Descriptive statistics

Auto-covariances and auto-correlations

We consider the sample $\lbrace y_t \rbrace_{t \in [0, n]}$ from a population $P$

When the mean of the population is known ($=\mu$), we compute the sample auto-covariance of rank k by

\[cov_k(y_t)=1/n \sum_{j=k}^{j \lt n} (y_j -\mu) (y_{j-k}-\mu)\]

So, when $\mu = 0$, we simply have that

\[cov_k(y_t)=1/n \sum_{j=k}^{j \lt n} y_j y_{j-k}\]
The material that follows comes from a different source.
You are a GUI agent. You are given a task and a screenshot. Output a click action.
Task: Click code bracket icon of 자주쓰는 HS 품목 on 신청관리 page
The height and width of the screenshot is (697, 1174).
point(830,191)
When the mean of the population is unknown, we define

\[cov_k(y_t)=1/(n-k) \sum_{j=k}^{j \lt n} (y_j-\overline y)( y_{j-k}-\overline y)\]

where $\overline y$ is the sample mean:

\[\overline y=1/n \sum_{j=0}^{j \lt n} y_j\]

The sample auto-correlations are defined by $\gamma_k(y_t)=cov_k(y_t)/cov_0(y_t)$

Implementations in JD+

The properties of samples with unkonwn mean and with 0 mean are provided respectively by the classes demetra.stats.samples.DefaultOrderedSample and demetra.stats.samples.OrderedSampleWithZeroMean.